What Makes the PMO Unique?

I am putting the finishing touches on the presentation I'm going to use to kick off the PMO Track at the upcoming Rocky Mountain Project Management Symposium that the Mile High PMI Chapter puts on each year in Denver. Part of the discussion will be around what really makes a PMO different from other management and coordination roles in an organization. I thought it might be worthwhile to share this with you.

Even though the event is still a few weeks away, I figure I can safely blog about this because the potential for readers to fall into an intersecting set with symposium participants is pretty low. Even if you do read this and then attend the event, it's not like I'm ruining the punchline of a good joke or anything serious.

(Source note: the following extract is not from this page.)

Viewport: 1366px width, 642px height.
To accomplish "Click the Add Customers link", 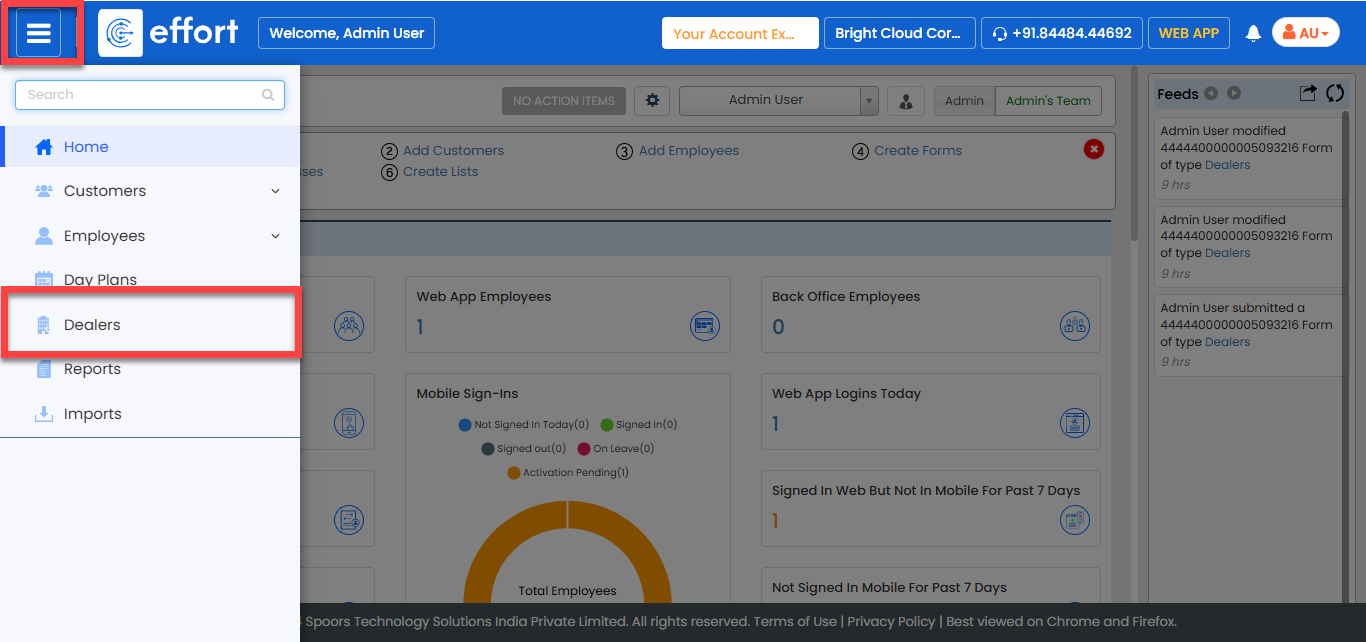I will [x=453, y=151].
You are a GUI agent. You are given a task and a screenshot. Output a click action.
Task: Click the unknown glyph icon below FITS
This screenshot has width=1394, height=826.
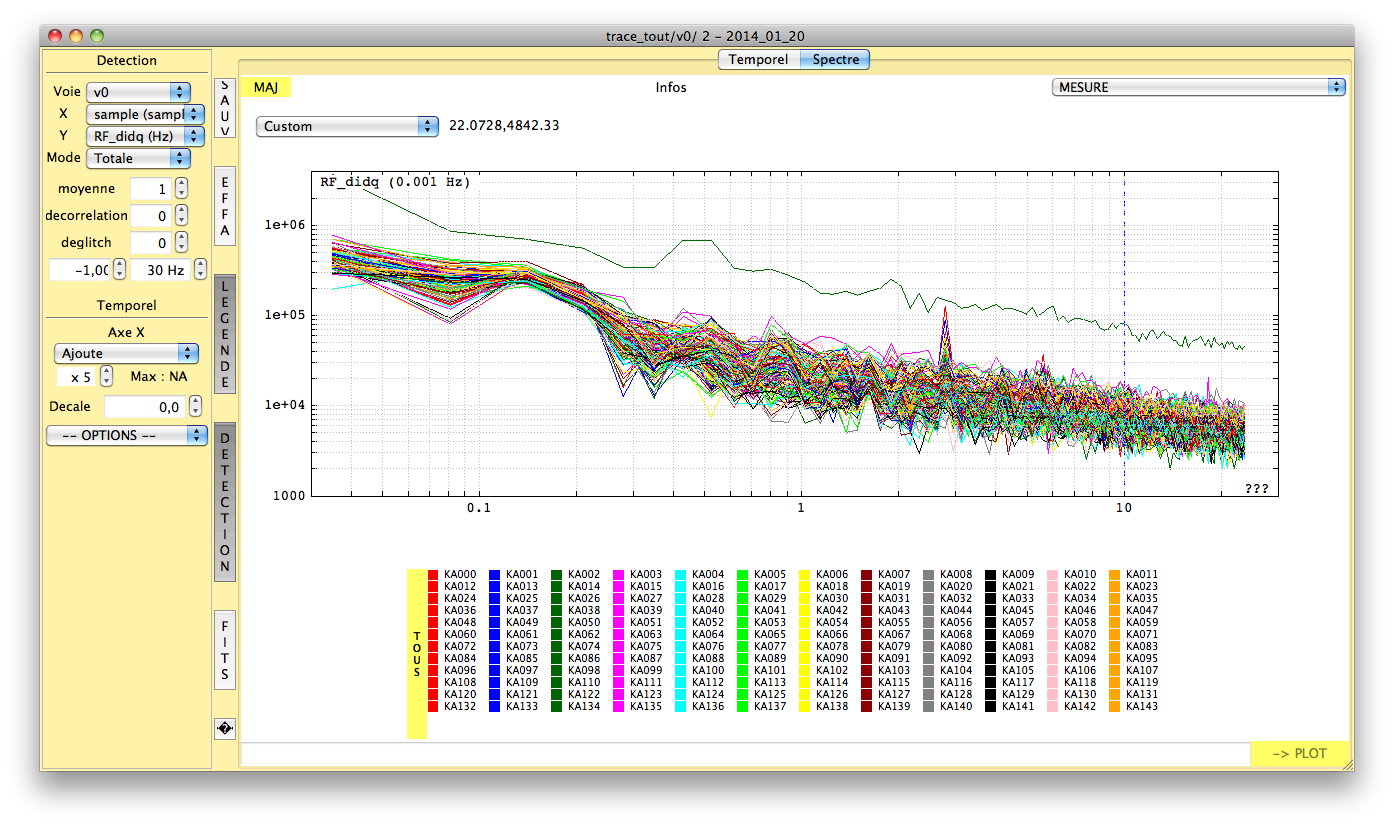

If we sidestep all the corporate buzzwords and boil down the basic functions of a PMO to their bare bones, I come up with eight broad categories, as follows:

  • Gather and distribute information (pass-thru)
  • Manage demand
  • Reporting & analytics (value added analysis & comparisons)
  • Coordination and collaboration
  • Identify issues and opportunities
  • Manage capacities (people & money)
  • Provide processes and tools
  • Provide specialized expertise, training and coaching

I'm thinking this pretty much covers 90% of the core services offered by 90% of PMOs. Certainly there are going to be differences about how these capabilities are applied within an organization, but most of these functions are arguably PMO standard operating procedure and our recent PMO survey results support this.

After I came up with this list and accompanying clip art to symbolize each one (thereby creating a visually pleasing mental cue for us left-handers to grasp), it occurred to me that these activities also pretty much constitute the job description of anyone in middle management. Toss in something about hiring and firing functions and endless meetings and you can post this as an opening for the "Director of Anything."

Hmmm -- could it be that this is why some line managers tend to not be too impressed by the idea of a PMO? Have you ever noticed how that relationship sometimes has a certain strained vibe about it? Like how medical doctors perceive chiropractors or acupuncturists, or how pharmacists think of herbalists? Architects versus Feng Shui gurus? Certainly this is not always the case, but every once in a while you find yourself in an organization where you catch a whiff of slight distain in the air when line managers must interact with PMO.

So really then, what makes the PMO Director different from the HR Director or the App Dev Director or the Logistics or Marketing Director?

The PMO directors are the fiddler crabs of the management kingdom, spending much of their time going sideways. Whereas all the other line managers operate primarily on the north-south axis of the org chart, the PMO is unique in that it provides the functions mentioned earlier across organizational boundaries. Line managers spend most of their effort drilling narrow and deep within their respective specialized areas. The PMO must traverse the matrix to link these individual capabilities together. This is a critical distinction and immensely important.

Those of you who have studied the PMO 2.0 survey and the top operational challenges identified within it may remember that the most problematic among them were departmental silos, organizational maturity and interdepartmental politics. A strong PMO and process foundation will go a long way in helping to break down those barriers that form between different groups, helping the organization to better collaborate and function more efficiently.

So, that is what makes the PMO unique; it is not necessarily the functions it performs, but rather how it applies those functions to transcend and federate the fiefdoms and silos of the organization (as well as align executive ranks with the rest of the management team). To the extent that the PMO can successfully execute that service, it will be seen as a value to the organization, and just perhaps, be held in high esteem as a wizard with special tantric powers.